Vou explicar: a propositura está
centrada na provocação do leitorado com quem o jornal busca manter uma relação desafiadora
e cínica. Trata-se, na verdade, de um plano, um processo, um procedimento
calculado e que objetiva investir contra o leitor para, como que numa ação de engenharia
reversa, prendê-lo ao jornal pela repulsa.
Quem justifica claramente tal
atitude é o jornalista e professor Carlos Eduardo Lins da Silva, que já andou
pela UFRN como professor convidado há uns bons anos, meados dos anos 1970.

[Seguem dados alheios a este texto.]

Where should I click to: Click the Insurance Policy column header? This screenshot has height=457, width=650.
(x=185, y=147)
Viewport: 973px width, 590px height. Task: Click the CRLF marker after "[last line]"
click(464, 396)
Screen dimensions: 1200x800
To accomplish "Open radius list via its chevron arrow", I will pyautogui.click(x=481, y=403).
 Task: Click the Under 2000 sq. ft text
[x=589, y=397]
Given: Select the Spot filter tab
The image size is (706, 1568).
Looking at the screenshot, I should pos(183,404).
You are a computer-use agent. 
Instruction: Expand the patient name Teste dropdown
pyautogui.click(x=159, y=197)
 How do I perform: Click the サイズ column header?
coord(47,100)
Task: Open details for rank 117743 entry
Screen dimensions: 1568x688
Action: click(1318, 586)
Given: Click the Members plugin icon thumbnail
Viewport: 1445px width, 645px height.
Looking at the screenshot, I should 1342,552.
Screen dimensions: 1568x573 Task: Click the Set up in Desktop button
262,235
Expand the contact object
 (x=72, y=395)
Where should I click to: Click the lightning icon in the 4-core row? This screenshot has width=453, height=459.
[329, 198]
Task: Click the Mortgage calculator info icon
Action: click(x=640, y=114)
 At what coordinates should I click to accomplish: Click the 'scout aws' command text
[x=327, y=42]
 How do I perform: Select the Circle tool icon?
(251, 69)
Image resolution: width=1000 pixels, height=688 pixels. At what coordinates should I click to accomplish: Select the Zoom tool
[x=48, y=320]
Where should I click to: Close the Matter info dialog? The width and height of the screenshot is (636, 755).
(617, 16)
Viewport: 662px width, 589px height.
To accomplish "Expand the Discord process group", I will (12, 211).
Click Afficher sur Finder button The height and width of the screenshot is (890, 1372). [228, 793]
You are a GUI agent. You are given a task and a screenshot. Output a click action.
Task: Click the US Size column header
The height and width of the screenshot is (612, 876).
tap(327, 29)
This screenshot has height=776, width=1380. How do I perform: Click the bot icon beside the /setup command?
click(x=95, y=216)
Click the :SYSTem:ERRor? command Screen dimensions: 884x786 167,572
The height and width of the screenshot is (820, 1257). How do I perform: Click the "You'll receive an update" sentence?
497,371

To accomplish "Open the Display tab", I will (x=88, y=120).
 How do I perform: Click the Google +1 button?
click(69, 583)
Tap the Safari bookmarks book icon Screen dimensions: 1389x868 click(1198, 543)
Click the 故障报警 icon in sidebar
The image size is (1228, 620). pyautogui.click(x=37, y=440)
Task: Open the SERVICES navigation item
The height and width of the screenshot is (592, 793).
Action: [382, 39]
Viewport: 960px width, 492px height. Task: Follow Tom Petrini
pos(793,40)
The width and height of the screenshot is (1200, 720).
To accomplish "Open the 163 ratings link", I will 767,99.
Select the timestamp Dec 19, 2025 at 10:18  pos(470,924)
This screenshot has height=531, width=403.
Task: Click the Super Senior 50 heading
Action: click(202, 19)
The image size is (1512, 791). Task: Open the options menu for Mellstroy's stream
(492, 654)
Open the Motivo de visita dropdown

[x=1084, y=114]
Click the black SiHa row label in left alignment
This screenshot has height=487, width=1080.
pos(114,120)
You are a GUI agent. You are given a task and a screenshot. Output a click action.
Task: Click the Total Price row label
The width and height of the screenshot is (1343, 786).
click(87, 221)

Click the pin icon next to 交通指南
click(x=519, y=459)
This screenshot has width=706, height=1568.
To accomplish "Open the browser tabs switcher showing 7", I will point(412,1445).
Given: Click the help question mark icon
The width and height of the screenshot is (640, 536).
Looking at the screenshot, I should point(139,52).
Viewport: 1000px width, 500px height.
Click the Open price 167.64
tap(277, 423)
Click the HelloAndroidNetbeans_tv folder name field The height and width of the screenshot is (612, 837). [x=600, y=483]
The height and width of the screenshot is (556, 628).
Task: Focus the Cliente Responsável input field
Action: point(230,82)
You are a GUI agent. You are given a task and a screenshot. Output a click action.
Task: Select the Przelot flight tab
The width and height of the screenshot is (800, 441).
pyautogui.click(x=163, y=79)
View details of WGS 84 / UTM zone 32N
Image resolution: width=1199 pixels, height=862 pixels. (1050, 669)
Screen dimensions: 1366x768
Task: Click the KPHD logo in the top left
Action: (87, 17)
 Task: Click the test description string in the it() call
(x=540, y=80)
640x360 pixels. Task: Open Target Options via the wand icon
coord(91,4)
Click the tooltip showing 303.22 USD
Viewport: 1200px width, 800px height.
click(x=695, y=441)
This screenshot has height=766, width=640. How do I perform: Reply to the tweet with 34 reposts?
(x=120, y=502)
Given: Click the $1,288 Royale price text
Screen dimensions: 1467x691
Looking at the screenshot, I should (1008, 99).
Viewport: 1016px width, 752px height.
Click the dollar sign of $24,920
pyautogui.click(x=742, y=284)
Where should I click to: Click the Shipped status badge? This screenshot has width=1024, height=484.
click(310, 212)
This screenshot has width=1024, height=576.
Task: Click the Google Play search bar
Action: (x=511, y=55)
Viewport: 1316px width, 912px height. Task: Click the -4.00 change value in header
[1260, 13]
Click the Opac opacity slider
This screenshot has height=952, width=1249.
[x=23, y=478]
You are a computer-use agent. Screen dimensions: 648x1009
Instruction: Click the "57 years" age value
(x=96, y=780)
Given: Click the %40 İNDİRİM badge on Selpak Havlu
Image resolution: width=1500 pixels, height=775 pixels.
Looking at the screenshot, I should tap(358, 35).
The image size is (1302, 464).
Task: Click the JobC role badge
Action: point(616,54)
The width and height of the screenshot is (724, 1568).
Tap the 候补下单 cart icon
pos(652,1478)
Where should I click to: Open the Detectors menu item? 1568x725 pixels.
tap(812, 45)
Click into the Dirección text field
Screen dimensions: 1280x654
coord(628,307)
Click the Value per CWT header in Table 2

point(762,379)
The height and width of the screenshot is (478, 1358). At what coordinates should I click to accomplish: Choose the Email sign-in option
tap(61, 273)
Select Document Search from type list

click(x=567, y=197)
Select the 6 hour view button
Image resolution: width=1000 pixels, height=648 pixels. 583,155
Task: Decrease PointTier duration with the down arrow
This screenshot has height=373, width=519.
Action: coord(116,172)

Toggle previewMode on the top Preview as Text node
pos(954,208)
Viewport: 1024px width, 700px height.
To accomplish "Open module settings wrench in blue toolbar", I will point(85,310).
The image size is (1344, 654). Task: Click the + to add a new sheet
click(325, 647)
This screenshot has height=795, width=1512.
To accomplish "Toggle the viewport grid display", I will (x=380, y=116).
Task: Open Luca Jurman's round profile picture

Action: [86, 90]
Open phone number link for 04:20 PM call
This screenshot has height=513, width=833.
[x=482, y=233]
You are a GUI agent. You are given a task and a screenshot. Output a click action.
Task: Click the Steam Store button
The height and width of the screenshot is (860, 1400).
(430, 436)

Silva foi um dos mentores mais
ortodoxos e enlevados do Projeto Folha, e no livro “Mil dias: seis mil dias
depois” (Publifolha, 2005), detalha como age o jornal ao sovar o leitor para
paradoxalmente fidelizá-lo.
À página 143 ele fala com
entusiasmo a respeito do processo deflagrado pelo jornal e diz: “Uma última
observação sobre as perspectivas do futuro do projeto deve ser feita. É sobre a
relação de amor/ódio que o jornal tem cultivado com o seu leitor. Em todos os
sentidos, trata-se de uma postura que só pode ser positiva em termos tanto de
mercado como de influência política.”
E continua: “Um veículo de
comunicação que seja apenas benquisto pela sua audiência, acaba se tornando
desinteressante, monótono, previsível. A relação amor/ódio é muito mais
provocante, recompensadora e condizente com um público sofisticado e crítico.”
Salienta à página 144: “Sua
maior qualidade possivelmente é a agressividade editorial que lhe propicia um
papel inegável de liderança. Mas essa liderança, que resvala para a provocação ao
leitor muitas vezes intencional, pode acabar passando dos limites.”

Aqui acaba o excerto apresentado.